Consigne A - Convertissez en liste numérotée les lignes des entrées, depuis la ligne qui contient « The height and width of the screenshot is (789, 1156). » jusqu'à celle qui contient « click(698, 181) », les deux incluses, sans reprendre les lignes vides.

Extrait du document -
------

Un arrêt très intéressant, qui mériterait un commentaire plus long... et qui sera immanquablement commenté.

Il concerne le déféré, qui a connu un véritablement essor depuis 2012, c'est-à-dire depuis qu'il n'est plus nécessaire de connaître les règles de la procédure d'appel pour aller en appel. Bon, j'admets, je charge un peu, mais il y a un peu de ça tout de même...

En l'espèce, un déféré avait été formé, mais passé le délai de 15 jours.

Pour s'opposer à (l'inévitable ?) irrecevabilité, le demandeur au déféré se prévalait du délai de distance dont il devait profiter.

------

Données de l'exercice -
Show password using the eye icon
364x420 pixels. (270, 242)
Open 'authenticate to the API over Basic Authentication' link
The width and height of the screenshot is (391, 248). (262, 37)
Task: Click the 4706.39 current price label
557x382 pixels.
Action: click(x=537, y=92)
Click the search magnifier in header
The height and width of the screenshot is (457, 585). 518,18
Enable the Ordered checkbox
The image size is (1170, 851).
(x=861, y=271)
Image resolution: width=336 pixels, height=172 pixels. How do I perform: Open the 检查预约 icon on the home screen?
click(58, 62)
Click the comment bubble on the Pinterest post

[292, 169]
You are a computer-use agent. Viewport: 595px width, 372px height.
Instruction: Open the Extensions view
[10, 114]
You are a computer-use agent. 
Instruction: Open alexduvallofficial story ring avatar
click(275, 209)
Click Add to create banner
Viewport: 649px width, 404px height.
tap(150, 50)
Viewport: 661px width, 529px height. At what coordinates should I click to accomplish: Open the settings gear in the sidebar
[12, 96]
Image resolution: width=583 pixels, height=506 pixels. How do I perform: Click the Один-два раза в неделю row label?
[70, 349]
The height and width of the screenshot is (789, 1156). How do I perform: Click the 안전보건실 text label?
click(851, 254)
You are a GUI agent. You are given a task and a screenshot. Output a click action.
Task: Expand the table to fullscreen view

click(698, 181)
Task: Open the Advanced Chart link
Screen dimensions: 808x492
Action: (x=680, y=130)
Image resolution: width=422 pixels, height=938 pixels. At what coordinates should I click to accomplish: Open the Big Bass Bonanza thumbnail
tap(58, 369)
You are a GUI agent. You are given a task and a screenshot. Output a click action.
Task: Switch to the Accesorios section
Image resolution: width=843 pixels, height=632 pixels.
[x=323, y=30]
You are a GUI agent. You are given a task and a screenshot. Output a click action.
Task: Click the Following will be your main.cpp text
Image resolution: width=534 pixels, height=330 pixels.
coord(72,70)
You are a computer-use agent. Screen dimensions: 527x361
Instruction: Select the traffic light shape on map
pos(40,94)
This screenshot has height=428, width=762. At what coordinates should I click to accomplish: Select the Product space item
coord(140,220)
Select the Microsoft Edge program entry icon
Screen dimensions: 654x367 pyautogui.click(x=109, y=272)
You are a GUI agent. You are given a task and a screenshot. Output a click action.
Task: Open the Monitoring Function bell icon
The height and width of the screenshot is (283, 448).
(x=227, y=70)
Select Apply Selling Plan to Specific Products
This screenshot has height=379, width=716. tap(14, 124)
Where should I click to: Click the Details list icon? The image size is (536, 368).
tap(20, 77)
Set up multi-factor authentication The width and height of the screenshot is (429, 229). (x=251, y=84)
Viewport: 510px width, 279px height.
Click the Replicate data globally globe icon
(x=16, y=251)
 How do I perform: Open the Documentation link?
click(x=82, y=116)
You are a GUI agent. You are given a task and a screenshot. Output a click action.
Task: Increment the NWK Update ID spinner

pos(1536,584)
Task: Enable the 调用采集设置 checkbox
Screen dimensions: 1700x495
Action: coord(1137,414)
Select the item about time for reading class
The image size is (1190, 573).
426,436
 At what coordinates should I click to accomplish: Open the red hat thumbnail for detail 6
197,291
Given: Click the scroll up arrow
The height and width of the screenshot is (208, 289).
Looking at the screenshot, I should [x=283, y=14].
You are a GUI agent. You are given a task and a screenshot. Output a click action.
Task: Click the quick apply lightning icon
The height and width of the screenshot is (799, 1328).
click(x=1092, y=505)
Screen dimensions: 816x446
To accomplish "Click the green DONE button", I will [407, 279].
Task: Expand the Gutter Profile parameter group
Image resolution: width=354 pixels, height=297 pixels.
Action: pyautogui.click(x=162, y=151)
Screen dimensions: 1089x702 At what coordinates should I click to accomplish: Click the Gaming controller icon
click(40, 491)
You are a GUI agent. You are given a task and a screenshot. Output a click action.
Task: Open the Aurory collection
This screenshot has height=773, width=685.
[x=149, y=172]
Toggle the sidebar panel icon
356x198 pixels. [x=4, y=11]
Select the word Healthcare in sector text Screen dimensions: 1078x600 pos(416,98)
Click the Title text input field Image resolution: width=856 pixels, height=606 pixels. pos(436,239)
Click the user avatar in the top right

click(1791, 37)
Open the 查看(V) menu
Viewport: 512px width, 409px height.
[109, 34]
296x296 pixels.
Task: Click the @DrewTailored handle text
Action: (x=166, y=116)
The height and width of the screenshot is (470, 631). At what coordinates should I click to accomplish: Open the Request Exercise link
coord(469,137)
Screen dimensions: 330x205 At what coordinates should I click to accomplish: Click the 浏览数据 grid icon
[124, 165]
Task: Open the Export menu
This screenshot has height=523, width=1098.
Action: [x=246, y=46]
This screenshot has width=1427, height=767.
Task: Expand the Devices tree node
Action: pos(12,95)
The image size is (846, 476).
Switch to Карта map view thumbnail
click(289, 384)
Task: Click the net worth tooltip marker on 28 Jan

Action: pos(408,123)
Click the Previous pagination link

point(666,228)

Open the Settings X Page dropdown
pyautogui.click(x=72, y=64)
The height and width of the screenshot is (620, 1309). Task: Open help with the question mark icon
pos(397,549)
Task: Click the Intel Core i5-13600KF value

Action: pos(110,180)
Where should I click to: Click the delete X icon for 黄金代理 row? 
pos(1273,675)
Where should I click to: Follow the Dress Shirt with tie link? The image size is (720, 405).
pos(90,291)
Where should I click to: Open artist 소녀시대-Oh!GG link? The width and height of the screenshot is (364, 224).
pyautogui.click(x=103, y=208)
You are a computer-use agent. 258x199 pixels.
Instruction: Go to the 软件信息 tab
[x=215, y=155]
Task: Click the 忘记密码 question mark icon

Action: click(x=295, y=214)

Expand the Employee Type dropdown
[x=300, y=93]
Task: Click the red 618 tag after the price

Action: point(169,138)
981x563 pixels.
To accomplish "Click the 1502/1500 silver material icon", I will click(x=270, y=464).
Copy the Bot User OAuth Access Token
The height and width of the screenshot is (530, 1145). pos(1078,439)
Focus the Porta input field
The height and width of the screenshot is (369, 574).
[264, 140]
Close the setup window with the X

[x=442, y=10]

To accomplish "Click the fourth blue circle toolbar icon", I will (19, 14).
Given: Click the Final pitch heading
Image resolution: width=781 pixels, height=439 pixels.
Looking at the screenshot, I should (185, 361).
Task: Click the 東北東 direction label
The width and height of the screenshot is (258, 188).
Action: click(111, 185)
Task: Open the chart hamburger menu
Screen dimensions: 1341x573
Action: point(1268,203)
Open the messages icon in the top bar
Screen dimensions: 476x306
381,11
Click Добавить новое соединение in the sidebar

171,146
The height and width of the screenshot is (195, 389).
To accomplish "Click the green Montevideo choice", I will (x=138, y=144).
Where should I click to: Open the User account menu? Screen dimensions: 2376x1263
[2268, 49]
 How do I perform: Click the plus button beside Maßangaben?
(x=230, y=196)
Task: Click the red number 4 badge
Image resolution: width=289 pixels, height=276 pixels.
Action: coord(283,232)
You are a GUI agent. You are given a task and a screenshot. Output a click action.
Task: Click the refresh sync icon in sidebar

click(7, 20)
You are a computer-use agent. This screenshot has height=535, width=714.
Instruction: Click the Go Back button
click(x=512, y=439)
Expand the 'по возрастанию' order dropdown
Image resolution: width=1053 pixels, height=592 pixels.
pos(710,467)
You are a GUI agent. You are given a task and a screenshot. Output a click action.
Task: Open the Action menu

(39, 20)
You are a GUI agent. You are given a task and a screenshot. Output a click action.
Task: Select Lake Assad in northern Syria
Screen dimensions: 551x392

------

Consigne B - Traduisez en anglais cette phrase de l'extrait consacré au déféré : « En l'espèce, un déféré avait été formé, mais passé le délai de 15 jours. »

Résultat final A -
1. The height and width of the screenshot is (789, 1156). How do I perform: Click the 안전보건실 text label?
2. click(851, 254)
3. You are a GUI agent. You are given a task and a screenshot. Output a click action.
4. Task: Expand the table to fullscreen view
5. click(698, 181)

Résultat final B - In this case, a referral had been filed, but after the 15-day time limit had passed.